De Blasio pledges strong support for the NYC Jewish community, Israel

Mayor Bill de Blasio speaks at the New

Mayor Bill de Blasio speaks at the New York City Bike Expo on Friday, May 16, 2014. (Credit: Bryan Smith)

Mayor Bill de Blasio pledged his unflagging support for the city's Jewish community and the state of Israel Tuesday night at a Manhattan dinner hosted by Agudath Israel of America, an umbrella group representing many orthodox Jews.

"At City Hall, we consider it our obligation to work closely with the [Jewish] community," he told the gathering of about 800 people at the Hilton New York Midtown. "It's natural for us. There's a friendship. There's a human connection.
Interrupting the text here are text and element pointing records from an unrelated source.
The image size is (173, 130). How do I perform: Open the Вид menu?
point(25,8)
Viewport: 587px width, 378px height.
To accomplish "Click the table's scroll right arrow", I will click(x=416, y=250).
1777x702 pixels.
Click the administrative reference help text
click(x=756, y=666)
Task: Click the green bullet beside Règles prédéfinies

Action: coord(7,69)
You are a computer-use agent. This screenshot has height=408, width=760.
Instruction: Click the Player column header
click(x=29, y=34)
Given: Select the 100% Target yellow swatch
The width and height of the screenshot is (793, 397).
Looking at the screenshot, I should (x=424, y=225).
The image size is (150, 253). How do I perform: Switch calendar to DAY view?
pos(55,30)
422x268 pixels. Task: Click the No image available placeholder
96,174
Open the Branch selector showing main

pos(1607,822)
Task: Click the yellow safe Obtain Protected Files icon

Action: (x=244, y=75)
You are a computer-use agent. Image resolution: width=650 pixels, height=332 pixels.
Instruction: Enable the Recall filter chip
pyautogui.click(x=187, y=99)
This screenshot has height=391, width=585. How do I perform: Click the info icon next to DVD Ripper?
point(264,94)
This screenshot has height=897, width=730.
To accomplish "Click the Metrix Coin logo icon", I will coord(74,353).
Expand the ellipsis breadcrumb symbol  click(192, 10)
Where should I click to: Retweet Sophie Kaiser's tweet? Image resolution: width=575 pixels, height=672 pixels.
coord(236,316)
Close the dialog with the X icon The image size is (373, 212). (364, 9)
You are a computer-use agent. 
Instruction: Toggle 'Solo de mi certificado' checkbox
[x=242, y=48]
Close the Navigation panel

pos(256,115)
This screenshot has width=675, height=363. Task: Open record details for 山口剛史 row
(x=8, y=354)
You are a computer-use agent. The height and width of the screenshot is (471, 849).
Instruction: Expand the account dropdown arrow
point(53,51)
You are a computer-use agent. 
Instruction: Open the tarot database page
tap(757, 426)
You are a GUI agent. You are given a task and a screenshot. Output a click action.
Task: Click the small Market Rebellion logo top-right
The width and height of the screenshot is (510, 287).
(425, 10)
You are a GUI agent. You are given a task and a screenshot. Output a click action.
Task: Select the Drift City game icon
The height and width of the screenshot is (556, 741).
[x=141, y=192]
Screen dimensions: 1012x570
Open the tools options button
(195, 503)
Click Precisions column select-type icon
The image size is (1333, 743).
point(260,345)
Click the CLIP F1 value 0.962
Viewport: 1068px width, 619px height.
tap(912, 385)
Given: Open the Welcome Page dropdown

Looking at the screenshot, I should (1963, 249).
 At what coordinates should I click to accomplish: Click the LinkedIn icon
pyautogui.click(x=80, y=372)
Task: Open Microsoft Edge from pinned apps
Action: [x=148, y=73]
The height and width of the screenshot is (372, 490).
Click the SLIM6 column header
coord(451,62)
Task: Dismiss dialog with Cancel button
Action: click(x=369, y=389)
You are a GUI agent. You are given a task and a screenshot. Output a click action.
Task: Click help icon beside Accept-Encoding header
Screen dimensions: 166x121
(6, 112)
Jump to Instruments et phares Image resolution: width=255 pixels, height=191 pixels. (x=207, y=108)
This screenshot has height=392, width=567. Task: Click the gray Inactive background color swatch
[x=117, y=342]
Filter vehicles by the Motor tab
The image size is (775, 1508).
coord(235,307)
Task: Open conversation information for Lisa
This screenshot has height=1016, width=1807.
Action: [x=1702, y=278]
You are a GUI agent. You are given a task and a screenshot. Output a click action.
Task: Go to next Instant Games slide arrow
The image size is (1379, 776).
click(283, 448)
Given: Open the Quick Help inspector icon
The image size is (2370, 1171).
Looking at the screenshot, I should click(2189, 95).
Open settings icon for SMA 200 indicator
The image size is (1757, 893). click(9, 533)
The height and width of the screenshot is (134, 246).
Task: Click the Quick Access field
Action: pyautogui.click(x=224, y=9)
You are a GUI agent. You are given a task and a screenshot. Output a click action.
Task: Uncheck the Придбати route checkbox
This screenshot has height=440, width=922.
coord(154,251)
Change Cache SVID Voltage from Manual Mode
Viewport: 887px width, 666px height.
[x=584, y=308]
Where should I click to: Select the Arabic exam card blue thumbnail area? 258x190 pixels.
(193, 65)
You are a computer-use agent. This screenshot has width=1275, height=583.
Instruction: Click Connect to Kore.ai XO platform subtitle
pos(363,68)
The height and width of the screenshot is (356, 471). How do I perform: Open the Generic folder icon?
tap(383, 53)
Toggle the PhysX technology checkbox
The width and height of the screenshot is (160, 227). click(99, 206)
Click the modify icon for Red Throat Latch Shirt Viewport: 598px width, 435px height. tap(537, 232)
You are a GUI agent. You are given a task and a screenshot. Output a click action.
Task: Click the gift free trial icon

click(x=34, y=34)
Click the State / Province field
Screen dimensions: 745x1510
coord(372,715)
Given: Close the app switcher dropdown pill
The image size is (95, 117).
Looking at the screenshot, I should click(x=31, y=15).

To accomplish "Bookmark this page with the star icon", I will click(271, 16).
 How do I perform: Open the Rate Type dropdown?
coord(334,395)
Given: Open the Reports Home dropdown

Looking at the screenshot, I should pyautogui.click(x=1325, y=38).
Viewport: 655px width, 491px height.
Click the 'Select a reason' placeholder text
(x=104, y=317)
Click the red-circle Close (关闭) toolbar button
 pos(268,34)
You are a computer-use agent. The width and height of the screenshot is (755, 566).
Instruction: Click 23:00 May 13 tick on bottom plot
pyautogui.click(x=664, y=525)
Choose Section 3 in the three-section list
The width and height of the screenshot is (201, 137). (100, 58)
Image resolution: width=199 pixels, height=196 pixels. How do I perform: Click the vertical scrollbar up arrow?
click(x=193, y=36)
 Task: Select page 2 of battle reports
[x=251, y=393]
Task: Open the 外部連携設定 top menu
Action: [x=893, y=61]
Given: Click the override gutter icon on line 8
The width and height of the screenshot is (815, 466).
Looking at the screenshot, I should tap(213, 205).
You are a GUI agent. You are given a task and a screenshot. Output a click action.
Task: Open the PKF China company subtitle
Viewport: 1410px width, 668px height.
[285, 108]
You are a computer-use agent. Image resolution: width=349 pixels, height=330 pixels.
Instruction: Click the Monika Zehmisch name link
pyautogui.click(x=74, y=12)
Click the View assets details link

There's an appreciation for all this community does for the city."

New York City is home to one of the world's largest Jewish populations, providing an "instantaneous link" to Israel, de Blasio said.


PHOTOS: Bill de Blasio | NYC mayors


"The state of Israel does not have enough defenders in the world," he said. "I am honored to count myself among the number of those who will always rise to stand and defend Israel."

The mayor praised city yeshivas for providing space for his rollout of universal prekindergarten and denounced anti-Semitic crime, such as recent graffiti attacks in Brooklyn.

De Blasio, a Democrat elected to office on a progressive platform, also had stressed his obligation to Israel in January, when he faced criticism for delivering a speech to a closed-door meeting of the American Israel Public Affairs Committee lobbying group.

He had not listed that event on his public schedule.

The mayor was slammed for lack of transparency, but also for what some in his liberal base saw as pandering to AIPAC.

"City Hall will always be open to AIPAC," he had told the group. "When you need me to stand by you in Washington or elsewhere, I will answer the call and answer it happily, because it's my job."

De Blasio also said supporting Israel was "elemental" to being an American.

More than 50 rabbis, activists and other Jewish leaders, including feminist activist Gloria Steinem and journalist Peter Beinart, signed an open letter to de Blasio, drawing his attention to "the needs and concerns of many of your constituents - U.S. Jews like us among them - are not aligned with those of AIPAC. . . . Your job is not to do AIPAC's bidding when they call you to do so."